In fact, what would we have in common with any gnostic fantasy trip?
If you were to have made your statement “Traditonal Catholic,” with a capital T, then watch out!
That would have another thing altogether!
Anyone, with true, matter of fact traditonal Catholic leanings, who goes on to say, no matter how sincerely, in effect that "I am a Traditional Catholic, with a capital** T **, is a person who is going to have some strange company throughout Catholic history.
Worse, he or she is going to be “aligned” with them, whether knowingly or unknowinngly.
Ellis Sandoz gives us this tidbit from Eric Voegelin, regarding gnostics in general, although Karl Marx is his target in this quote form page 28 of Sandoz’s book:
“Marx, like Compte, does not permit a rational discussion of his principles – you have to be a Marxist or shut up. … one cannot deny God and retain reason.”
Then, down on page 114 we read:
“Dream and reality are identified as a matter of principle, and anyone who challenges official truth in the name of reason and truth meets viturperation or worse. Rational debate is impossible.”
Example of this last: A young man of legal age is tasked in a Society of St. Pius X school to be vigilant in snuffing out any questioning by faculty or staff of a new, supposedly authentic Mexican custom: placing a beautiful painting of the Guadalupana in a public toilet used by both sexes and openly facing the commode.
Thus, when an instructor gently hints in a high school class that any professional-level sociologist or anthropologist might have some pithy comments about this supposed custom, with their reservations derived from a working knowledge of Aztec myth history, the young man, as though on a talismanic cue, attacks the instructor, immediately.
So, shifting his approach, and with plenty of past experience in such challenges from university Marxist cadre, the instructor gently asks the young man: "**So how would you react, yourself, to going into a public rest room and seeing a picture of your own mother facing the open toilets?"
His reply: “Hellol, Mom!” His fellow Pius X classroom-cadre nodded his head sagely in agreement, “You bet!”

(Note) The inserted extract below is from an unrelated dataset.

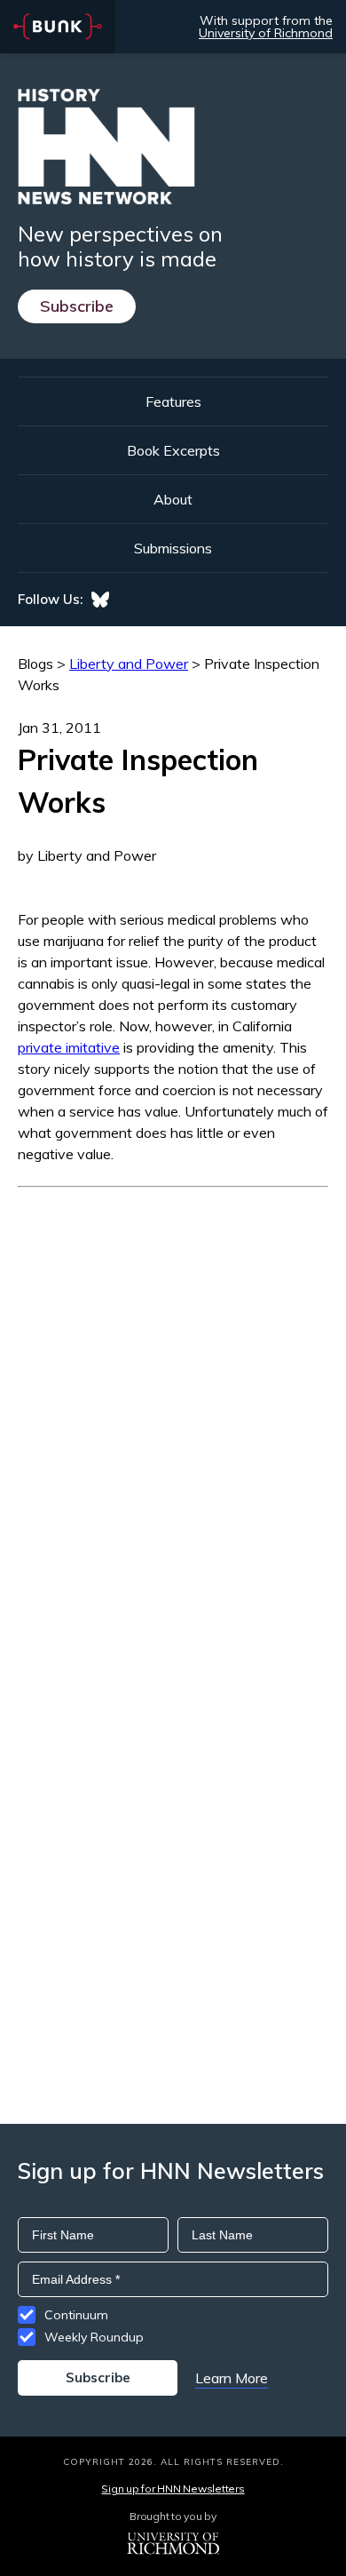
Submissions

The younger fellas looked at each other uneasily, but here they, too, had had their signal.
And their signal was simply this:
“You have to be a Marxist, or shut up.”
No, this is not an isolated example of a Marxist -or Gnostic mindset – the point I’m making is that such organizations as the Society of St.Pius X, my good friends, believe it or not as we like, can have have certain curiously similar perversities.